Chinese foreign ministry spokesman Zhao Lijian said on Tuesday that the US was conducting “political oppression” on Chinese media in the US, and the move would seriously harm ties between the two countries.

“The Americans broke the rules of the game first, and we have to follow,” he said.

He accused the US Department of State of making the decision based on a cold war mindset and ideological bias, and showing hypocrisy about freedom of press.

The US Department of State said on Monday that the employment restrictions would apply to five organisations the administration of US President Donald Trump considers propaganda arms of the Chinese government. The restrictions are expected to reduce the number of their US-based Chinese employees to around 100 from 160 now.

Zhao said that this meant 60 Chinese journalists would effectively be “expelled”, and that China reserved the right to take further action.

Responding to US Secretary of State Mike Pompeo’s statement that the limits were reciprocal to China’s expulsion of three Wall Street Journal reporters, Hua Chunying, the Chinese ministry’s information department chief, said the US had “kicked off the game”.

“Reciprocity? 29 US media agencies in China vs 9 Chinese ones in the US. Multiple-entry to China vs Single-entry to the US. 21 Chinese journalists denied visas since last year. Now the US kicked off the game, let’s play,” Hua said in a tweet.

Hua had summoned a representative from the US embassy in Beijing to protest about the move, the foreign ministry said.

The State Department said the “institution of a personnel cap” applied to state news agency Xinhua, China Global Television Network (CGTN), China Radio International, China Daily and Haitian Development USA.

Under the new rules, the organisations must notify the US by Friday of which Chinese employees they will keep in the US. The employment restrictions will go into effect on March 13.

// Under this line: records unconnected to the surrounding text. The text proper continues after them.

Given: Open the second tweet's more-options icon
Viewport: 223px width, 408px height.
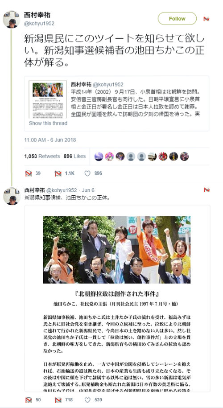Looking at the screenshot, I should point(206,190).
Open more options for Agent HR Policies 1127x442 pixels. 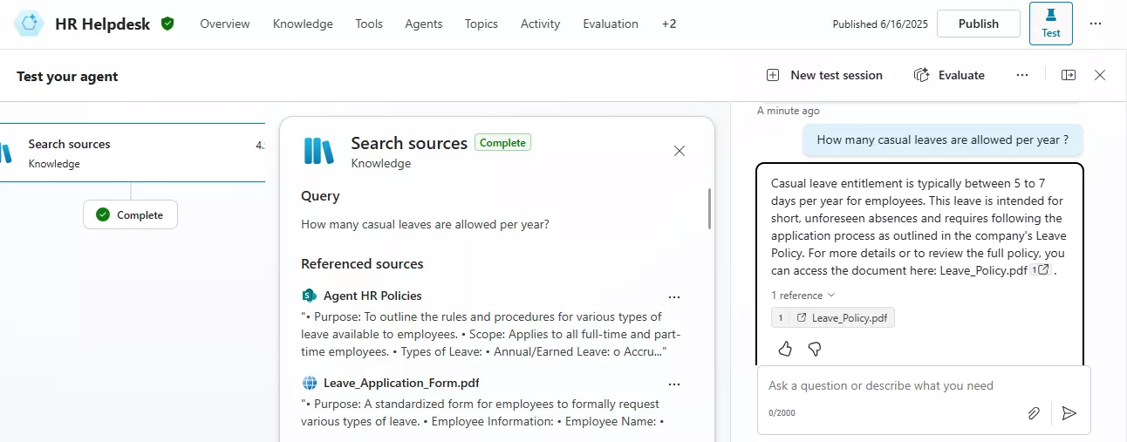pyautogui.click(x=673, y=296)
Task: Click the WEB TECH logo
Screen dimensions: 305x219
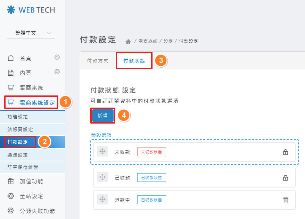Action: [31, 10]
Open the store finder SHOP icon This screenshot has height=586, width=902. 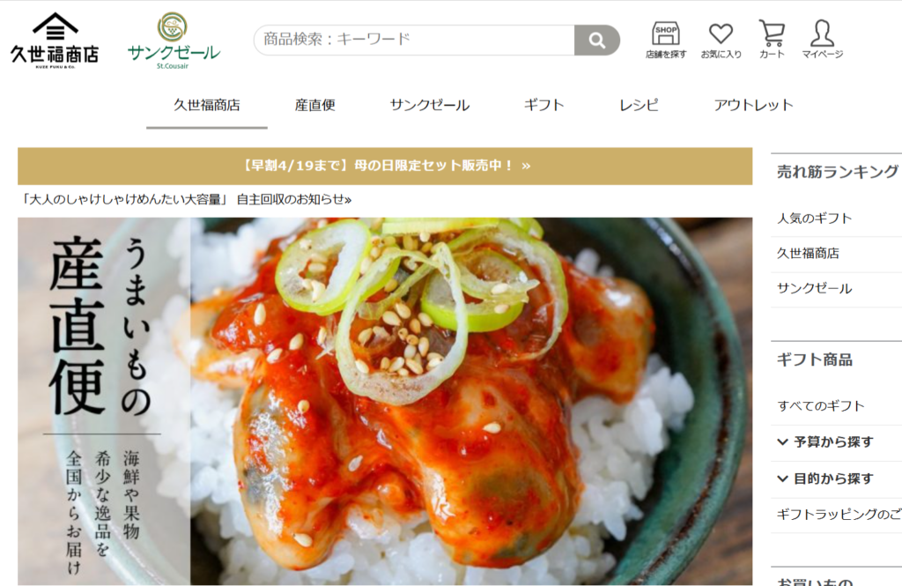click(666, 40)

It follows Beijing’s decision last month to revoke the visas of three Wall Street Journal reporters after the newspaper stopped short of apologising for a headline on an opinion piece, which was not written by the reporters. The headline referred to China as the “real sick man of Asia”, an echo of the 18th and 19th centuries when China was weak and frequently subjected to foreign domination.

Pang Zhongying, a Beijing-based international relations scholar, said that this kind of interaction between Beijing and Washington was a throwback to the Cold War, when the US and the Soviet Union occasionally expelled each other’s diplomats, agents and journalists.

“This is a typical cold war symptom, and the China-US relationship has developed quite some symptoms,” he said.

But Pang said that the US Department of State had shown a degree of restraint, with the caps applying only to organisations already classified in the US as “foreign agents”, rather than to all Chinese firms, and forcing those organisations to downsize rather than closing or banning them.

“So it’s still a suspected cold war, not a confirmed case yet,” Pang said. “We should see how China really reacts, aside from the harsh statement.”